§ Input data
%%
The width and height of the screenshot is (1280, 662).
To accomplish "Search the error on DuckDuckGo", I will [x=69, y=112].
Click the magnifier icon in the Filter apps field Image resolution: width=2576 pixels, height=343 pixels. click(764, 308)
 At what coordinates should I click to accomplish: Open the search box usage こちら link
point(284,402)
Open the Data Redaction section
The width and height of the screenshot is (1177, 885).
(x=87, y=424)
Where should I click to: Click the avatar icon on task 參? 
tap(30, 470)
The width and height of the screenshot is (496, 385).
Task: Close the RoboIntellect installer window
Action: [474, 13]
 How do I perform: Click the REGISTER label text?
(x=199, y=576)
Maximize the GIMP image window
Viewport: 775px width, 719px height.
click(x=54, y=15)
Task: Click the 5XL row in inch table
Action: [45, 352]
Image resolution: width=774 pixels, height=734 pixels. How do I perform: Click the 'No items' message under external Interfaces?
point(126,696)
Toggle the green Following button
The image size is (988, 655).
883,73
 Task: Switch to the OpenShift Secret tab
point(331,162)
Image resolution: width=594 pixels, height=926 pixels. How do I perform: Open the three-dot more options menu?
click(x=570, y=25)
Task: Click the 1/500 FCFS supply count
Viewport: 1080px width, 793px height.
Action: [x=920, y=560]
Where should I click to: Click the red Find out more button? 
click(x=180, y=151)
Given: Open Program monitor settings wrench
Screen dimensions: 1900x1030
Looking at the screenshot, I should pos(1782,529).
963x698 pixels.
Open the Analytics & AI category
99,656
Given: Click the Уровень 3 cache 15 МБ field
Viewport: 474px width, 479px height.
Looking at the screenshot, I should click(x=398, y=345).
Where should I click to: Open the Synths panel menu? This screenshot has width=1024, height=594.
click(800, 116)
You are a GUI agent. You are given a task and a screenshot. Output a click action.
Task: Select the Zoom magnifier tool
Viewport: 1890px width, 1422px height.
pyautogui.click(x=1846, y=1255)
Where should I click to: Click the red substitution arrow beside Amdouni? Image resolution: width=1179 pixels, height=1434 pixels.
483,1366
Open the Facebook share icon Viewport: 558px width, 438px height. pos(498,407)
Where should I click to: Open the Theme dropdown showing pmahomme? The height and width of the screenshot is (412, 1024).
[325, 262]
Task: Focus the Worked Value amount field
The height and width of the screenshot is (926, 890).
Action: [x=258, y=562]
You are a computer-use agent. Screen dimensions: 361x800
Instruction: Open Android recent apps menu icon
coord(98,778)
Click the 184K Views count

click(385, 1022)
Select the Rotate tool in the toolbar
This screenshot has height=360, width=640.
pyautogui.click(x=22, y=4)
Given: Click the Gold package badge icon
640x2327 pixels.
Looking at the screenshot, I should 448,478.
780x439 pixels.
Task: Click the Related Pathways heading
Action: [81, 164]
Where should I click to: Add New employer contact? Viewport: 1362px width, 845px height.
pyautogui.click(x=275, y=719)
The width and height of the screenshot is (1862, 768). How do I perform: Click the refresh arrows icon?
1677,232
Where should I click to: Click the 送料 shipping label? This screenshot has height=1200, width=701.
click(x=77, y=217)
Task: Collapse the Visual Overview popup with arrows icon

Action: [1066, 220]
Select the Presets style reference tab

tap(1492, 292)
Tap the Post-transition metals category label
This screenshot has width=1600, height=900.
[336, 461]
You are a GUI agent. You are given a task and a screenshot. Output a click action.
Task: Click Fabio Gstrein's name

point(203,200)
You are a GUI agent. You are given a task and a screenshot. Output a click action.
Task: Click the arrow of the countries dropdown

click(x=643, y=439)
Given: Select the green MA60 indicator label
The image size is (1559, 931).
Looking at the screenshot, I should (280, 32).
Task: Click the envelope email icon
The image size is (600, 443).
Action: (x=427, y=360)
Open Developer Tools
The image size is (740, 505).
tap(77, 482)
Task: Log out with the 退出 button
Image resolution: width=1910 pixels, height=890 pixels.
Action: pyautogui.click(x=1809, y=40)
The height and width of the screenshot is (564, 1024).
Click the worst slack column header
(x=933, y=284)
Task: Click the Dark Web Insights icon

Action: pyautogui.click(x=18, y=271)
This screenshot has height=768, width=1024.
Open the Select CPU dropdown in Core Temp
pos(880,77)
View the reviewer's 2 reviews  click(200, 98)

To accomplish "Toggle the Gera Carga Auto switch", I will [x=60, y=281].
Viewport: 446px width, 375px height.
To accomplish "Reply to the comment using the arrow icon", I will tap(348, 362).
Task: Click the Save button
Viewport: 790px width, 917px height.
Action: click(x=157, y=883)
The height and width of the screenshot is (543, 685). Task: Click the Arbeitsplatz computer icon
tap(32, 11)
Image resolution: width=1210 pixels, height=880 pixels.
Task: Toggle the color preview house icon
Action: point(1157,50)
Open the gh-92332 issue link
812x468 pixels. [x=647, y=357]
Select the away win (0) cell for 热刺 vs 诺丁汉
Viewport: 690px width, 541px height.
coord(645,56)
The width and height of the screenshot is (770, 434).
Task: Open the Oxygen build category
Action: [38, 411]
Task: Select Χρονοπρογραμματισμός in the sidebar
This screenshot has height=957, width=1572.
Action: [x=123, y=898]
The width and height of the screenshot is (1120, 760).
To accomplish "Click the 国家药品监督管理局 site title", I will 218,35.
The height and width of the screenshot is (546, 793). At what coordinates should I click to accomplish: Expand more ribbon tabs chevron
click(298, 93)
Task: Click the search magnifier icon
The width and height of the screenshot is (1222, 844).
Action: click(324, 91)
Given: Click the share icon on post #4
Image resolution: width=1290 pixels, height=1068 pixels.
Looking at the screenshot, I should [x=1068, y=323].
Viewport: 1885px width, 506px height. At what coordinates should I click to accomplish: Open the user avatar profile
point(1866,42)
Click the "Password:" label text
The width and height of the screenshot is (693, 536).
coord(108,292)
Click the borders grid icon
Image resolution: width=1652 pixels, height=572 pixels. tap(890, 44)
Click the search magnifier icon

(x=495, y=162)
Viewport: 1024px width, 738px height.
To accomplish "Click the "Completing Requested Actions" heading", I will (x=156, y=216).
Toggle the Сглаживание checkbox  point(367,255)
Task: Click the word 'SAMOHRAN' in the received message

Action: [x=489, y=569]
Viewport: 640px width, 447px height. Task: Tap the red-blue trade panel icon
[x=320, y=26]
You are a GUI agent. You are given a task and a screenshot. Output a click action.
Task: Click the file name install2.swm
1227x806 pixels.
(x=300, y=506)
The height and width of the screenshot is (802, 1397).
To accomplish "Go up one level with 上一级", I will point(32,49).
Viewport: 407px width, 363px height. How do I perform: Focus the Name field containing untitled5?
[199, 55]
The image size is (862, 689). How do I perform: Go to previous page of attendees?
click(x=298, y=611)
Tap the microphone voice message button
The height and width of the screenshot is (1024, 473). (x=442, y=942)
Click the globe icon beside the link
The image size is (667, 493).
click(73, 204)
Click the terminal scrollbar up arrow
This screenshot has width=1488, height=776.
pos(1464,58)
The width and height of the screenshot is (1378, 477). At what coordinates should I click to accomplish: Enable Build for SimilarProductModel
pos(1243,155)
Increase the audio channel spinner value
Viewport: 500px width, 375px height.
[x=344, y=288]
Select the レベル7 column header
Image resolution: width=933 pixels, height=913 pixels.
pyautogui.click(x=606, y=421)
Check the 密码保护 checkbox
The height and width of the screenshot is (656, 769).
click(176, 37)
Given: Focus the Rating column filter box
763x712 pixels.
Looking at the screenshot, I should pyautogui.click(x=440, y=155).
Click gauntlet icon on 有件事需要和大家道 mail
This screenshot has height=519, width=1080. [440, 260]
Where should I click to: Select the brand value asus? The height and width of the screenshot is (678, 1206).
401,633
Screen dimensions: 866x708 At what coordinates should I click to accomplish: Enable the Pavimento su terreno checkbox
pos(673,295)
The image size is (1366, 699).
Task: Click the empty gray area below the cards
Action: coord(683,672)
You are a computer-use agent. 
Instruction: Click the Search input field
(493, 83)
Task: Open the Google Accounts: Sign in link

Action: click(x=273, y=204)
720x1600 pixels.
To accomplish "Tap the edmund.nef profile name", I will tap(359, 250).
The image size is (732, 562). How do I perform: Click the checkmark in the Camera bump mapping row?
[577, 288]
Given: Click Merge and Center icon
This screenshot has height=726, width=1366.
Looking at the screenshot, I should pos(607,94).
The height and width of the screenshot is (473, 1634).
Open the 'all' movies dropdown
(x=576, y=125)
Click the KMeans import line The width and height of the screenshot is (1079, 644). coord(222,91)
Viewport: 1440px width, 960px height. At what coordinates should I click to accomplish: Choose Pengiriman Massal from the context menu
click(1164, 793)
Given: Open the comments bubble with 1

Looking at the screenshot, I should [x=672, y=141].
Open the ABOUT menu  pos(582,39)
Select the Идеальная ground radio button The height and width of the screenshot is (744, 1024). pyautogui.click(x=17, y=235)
%%
§ Instructions for the task
Word for word, quote the lines of the material from the first line through the line with "Click the magnifier", both ends included.

§ Response
The width and height of the screenshot is (1280, 662).
To accomplish "Search the error on DuckDuckGo", I will [x=69, y=112].
Click the magnifier icon in the Filter apps field Image resolution: width=2576 pixels, height=343 pixels. click(764, 308)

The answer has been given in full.